Personal knowledge mastery (PKM) can be a lens to examine how knowledge flows in organizations and human systems, especially from a perspective beyond formal training and education.

“A model of curation for the digital era that is being used in health and care is Harold Jarche’s ‘Personal Knowledge Mastery’ (PKM). This is about individuals making the best use of their networks and other sources of knowledge so that they can keep up to date with the most effective thinking in their area and practice new ways of doing things. Leaders who take responsibility for their own effectiveness through PKM create leverage and value for their organisations. The underpinning framework for curation within PKM is ‘seek, sense, share’. ‘Seeking’ is about finding things out and keeping up to date; pulling’ information, but also having it ‘pushed’ to us by trusted sources. ‘Sensing’ is about making sense and meaning of information, reflecting and putting into practice what we have learned and plugging information into our own mental models and turning it into knowledge. ‘Sharing’ is about connecting and collaborating; sharing complex knowledge with our own work teams, testing new ideas with our own networks and increasing connections through social networks.” —UK National Health Service White Paper: The new era of thinking and practice in change and transformation

In addition, PKM is much more than a model of curation.

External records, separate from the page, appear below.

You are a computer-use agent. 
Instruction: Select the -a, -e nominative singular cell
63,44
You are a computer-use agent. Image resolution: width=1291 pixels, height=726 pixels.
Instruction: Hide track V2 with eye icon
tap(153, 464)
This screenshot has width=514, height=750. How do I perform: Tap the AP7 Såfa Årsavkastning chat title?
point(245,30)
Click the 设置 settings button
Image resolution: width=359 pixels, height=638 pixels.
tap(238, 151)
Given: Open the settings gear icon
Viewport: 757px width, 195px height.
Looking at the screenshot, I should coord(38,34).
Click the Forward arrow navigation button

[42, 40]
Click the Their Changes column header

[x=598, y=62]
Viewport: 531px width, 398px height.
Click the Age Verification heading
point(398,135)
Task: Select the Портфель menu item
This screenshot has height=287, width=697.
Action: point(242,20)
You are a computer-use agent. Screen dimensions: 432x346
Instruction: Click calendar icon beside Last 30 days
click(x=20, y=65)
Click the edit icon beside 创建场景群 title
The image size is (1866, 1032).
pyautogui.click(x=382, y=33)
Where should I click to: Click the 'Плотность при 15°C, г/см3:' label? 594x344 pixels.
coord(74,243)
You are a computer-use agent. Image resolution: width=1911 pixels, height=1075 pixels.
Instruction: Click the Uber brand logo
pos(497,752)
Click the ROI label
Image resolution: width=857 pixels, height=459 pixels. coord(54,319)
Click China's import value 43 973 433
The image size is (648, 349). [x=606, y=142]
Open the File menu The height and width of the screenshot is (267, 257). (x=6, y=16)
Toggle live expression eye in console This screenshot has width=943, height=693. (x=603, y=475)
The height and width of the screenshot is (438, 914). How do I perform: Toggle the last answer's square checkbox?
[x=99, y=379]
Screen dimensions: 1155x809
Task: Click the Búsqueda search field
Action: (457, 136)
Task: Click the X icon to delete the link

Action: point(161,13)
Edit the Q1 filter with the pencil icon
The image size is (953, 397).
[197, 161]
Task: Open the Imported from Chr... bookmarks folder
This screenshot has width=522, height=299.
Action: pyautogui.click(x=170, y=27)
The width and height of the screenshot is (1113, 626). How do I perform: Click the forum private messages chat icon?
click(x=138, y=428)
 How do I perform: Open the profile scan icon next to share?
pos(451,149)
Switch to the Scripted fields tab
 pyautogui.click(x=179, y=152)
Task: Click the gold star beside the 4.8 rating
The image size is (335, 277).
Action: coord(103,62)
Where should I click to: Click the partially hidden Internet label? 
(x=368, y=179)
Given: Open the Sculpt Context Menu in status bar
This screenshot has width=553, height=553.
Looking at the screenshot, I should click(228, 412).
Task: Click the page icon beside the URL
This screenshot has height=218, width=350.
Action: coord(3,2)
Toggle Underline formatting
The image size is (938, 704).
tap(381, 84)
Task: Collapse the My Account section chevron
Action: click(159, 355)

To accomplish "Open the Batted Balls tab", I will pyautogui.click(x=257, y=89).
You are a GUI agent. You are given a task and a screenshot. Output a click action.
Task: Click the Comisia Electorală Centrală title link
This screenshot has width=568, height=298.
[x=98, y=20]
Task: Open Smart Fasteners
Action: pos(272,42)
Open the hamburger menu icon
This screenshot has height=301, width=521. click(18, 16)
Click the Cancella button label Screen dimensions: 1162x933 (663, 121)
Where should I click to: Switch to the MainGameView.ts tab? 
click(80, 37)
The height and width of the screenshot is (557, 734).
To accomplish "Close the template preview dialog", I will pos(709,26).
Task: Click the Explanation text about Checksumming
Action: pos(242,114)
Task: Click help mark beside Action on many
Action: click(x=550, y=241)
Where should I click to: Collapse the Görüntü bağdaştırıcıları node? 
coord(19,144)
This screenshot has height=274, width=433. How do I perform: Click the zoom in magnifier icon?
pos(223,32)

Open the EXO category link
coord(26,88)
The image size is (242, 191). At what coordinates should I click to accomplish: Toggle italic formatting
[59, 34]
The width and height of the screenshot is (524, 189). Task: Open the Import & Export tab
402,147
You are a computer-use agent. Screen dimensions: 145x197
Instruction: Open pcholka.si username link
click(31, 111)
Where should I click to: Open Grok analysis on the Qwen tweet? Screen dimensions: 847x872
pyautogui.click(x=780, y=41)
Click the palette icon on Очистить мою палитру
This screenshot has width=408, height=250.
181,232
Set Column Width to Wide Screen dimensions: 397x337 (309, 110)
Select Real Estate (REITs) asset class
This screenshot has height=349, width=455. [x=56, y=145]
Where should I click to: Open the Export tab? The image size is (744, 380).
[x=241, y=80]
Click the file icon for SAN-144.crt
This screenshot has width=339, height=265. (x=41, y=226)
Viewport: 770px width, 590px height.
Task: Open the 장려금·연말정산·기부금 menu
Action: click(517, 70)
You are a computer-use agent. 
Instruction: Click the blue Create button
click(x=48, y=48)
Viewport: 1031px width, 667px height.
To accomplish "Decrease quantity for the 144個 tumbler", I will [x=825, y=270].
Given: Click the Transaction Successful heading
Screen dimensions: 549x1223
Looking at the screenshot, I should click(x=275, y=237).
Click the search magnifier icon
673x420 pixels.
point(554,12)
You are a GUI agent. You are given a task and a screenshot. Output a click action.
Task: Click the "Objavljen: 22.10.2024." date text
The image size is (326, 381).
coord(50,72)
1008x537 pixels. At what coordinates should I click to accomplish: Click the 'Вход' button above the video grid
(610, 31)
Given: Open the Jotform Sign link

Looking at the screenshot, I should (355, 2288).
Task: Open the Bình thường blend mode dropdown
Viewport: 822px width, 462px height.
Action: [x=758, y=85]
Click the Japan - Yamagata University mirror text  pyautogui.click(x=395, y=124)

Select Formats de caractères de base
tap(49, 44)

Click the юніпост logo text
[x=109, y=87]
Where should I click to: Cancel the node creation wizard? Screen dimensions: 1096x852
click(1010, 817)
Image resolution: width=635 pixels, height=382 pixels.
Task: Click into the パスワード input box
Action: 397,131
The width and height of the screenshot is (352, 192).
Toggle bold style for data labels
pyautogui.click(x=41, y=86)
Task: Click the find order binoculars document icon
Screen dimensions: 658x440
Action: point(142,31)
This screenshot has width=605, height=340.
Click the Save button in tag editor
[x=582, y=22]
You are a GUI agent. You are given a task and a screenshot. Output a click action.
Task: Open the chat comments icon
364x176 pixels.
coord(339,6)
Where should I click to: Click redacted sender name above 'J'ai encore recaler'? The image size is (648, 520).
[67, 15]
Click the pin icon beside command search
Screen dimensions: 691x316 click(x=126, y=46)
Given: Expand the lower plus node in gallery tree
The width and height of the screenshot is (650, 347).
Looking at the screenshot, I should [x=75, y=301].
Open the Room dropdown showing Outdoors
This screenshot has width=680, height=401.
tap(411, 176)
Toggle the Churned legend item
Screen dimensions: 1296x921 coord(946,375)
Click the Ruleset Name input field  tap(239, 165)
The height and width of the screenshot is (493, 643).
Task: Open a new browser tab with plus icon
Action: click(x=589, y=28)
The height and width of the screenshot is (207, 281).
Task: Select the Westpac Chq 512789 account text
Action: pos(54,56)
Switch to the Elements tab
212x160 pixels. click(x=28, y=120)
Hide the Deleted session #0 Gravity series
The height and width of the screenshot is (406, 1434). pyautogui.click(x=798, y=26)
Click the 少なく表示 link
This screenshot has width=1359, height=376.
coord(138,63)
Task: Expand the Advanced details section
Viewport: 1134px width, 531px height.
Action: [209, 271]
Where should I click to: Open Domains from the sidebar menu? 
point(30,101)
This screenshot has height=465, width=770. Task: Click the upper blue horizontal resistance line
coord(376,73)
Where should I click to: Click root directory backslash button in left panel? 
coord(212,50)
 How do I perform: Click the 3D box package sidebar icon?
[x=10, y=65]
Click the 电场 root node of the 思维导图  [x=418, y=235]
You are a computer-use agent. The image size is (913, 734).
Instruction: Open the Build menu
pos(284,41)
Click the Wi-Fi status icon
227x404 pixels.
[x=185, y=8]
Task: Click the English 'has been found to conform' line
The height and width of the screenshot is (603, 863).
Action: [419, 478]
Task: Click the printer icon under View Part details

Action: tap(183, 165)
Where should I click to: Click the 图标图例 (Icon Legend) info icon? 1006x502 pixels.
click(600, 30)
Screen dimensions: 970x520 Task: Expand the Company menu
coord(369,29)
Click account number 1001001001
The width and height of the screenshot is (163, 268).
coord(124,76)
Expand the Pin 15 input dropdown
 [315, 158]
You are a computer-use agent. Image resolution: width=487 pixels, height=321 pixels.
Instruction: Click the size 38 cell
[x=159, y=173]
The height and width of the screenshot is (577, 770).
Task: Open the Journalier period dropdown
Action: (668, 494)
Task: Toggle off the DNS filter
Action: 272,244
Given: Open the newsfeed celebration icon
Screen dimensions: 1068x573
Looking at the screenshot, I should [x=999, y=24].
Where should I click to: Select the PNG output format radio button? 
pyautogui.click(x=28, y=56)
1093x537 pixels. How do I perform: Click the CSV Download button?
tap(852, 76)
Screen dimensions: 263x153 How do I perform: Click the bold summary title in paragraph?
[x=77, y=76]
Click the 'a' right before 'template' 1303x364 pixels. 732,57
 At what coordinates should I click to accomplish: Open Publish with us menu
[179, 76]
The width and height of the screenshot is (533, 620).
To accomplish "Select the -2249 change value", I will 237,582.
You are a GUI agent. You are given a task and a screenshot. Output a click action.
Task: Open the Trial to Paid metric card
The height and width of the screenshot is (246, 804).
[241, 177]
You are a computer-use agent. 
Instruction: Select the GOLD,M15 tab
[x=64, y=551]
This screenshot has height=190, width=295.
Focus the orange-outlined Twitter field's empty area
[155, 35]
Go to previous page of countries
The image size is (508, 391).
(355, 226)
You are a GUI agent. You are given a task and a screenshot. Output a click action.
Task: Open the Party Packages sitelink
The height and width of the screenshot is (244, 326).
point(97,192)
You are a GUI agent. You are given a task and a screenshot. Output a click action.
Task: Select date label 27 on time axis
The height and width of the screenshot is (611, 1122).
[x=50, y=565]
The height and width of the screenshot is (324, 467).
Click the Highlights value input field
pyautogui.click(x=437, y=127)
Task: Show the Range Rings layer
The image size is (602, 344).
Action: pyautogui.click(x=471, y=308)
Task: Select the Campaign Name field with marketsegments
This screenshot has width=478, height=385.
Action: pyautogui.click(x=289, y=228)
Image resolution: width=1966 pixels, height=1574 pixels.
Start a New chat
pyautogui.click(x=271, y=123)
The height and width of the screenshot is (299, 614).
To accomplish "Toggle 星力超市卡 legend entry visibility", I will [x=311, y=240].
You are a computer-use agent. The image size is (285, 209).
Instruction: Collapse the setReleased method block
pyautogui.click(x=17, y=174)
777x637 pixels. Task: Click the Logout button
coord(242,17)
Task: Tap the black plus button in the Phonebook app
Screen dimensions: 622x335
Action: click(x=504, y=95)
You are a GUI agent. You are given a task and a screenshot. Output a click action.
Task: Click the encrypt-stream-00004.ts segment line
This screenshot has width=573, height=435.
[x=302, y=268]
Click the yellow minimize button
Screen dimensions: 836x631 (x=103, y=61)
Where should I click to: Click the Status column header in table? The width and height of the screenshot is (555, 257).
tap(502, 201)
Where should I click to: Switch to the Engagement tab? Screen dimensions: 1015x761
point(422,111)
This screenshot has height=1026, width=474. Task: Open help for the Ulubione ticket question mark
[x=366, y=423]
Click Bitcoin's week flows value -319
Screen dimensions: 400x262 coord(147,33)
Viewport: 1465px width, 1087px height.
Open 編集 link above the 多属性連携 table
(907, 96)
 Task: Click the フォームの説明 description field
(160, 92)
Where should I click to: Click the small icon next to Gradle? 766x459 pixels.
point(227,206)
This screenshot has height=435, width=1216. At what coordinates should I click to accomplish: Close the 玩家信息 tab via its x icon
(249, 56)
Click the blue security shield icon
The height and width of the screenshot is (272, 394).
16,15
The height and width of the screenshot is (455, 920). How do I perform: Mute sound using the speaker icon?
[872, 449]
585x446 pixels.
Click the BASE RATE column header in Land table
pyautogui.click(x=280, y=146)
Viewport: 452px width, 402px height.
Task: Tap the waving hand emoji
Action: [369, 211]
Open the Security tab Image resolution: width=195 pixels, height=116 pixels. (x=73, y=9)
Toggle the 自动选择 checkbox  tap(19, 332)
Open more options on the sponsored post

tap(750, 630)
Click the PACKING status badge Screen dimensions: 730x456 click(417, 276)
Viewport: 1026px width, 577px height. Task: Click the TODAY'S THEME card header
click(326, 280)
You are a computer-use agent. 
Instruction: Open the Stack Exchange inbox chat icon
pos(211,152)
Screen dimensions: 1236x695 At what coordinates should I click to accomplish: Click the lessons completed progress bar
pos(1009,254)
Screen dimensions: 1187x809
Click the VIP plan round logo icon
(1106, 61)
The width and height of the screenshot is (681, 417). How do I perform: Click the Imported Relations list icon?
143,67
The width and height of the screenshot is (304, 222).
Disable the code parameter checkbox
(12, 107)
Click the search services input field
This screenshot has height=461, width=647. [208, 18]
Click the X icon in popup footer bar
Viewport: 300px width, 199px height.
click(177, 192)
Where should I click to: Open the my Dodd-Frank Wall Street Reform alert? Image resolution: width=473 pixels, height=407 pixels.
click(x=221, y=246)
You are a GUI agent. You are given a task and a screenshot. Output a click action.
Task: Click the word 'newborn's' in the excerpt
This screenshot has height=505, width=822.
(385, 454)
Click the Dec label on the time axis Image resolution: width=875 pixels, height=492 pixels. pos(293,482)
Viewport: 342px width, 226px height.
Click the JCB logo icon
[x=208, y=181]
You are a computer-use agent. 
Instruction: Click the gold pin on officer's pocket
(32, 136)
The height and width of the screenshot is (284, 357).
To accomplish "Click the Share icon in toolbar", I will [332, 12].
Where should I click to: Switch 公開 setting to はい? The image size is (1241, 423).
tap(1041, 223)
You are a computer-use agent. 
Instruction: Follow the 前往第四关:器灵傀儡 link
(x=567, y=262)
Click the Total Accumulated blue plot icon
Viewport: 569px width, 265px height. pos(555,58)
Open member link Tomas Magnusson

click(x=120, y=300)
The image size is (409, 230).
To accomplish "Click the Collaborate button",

“Seek > Sense > Share are three elements at the core of Harold Jarche’s Personal Knowledge Mastery (PKM) Framework. With PKM, he shaped one of the most persuasive approaches to personal and professional development, combining natural ways of learning with an approach to sensemaking and contributing to a larger collective.” —GIZ.DE

Personal knowledge mastery is a framework that connects working and learning. Much of what professionals and most adults learn is from experience and interactions with other people, at work or outside of it. We learn from experiences and exposure to people and ideas.